“There’s a demand to eliminate the discrimination of domestic the challenge of arbitration award and challenge of foreign awards,” says Krishan Singhania, Managing Partner, Singhania & Co Advocates and Solicitors. He was participating in a panel discussion at BW Global Legal Summit 2019 on Thursday in New Delhi. The topic discussed was "How can India become the biggest arbitration hub in Asia?".
Tarun Nangia, Associate Editor (special projects), NewsX pointed out to the different yardstick adopted by Indian businessmen when it comes to Arbitration and Conciliation Act, 1996. "Indian businessmen believe in setting up their businesses in India but for the legal issues prefer countries like Singapore, Paris, London and Stockholm. Why?, ask Nangia."
Singapore is considered as the biggest arbitration hub in Asia but India has been working towards it to achieve the same. Currently, the Arbitration and Conciliation Act 1996 is the key law governing arbitration in India which regulating domestic arbitration. One of the major difference between Indian and western judiciary system is how India prioritizes arbitration. An arbitration case begins by 11 AM and ends by 5 PM every day. On the contrary, arbitration is considered part-time among the professionals in India as it begins post the court sessions, the panelists felt.

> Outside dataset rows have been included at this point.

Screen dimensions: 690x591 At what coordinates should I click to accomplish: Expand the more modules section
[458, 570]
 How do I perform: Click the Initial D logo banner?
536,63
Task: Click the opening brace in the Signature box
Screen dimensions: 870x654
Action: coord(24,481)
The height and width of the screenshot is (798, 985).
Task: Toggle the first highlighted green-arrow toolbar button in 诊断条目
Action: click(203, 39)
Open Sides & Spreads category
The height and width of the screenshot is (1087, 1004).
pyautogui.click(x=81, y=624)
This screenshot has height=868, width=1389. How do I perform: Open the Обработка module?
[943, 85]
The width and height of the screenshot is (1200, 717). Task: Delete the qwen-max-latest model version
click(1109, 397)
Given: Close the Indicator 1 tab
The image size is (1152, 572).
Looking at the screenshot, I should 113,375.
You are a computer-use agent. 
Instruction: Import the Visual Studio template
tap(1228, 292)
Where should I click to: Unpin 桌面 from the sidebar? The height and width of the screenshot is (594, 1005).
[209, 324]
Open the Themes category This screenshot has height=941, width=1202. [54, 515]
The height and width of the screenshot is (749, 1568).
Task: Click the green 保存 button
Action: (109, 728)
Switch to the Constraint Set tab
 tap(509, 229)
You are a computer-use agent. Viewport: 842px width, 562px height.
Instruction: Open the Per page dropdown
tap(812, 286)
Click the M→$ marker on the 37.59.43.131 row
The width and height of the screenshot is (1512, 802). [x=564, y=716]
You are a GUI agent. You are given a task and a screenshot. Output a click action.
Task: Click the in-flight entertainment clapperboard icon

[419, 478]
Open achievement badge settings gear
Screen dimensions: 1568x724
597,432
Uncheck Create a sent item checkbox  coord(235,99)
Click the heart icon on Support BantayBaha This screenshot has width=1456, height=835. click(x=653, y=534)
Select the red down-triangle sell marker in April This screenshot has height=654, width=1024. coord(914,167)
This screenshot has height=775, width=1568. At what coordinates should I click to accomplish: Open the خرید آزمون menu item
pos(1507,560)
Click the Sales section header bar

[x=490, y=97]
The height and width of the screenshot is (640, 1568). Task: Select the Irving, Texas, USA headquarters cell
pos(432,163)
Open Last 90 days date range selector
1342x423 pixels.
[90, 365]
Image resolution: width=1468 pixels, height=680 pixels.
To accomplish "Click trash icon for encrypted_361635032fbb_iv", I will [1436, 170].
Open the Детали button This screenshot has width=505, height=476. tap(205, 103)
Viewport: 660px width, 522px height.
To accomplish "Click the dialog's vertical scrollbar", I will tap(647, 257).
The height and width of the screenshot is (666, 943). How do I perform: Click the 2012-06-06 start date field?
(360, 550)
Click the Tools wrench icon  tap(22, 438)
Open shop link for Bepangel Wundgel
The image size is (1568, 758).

Nilesh Tribhuvann, Managing Partner, White & Brief pointed to one of the loopholes in the act that he came across. "Though the act suggest to close the arbitration in a fixed time period but due to the call of witnesses during the arbitration, it pushes the procedure for another 6 months to take permission," he said.
Amit Kapur, Senior Partner, Jyoti Sagar Associates concluded the discussion by saying, “Arbitrator’s world has to be embracing and accepting the people from both public and private sector, academia and experts across the wall” to ameliorate the arbitration in India.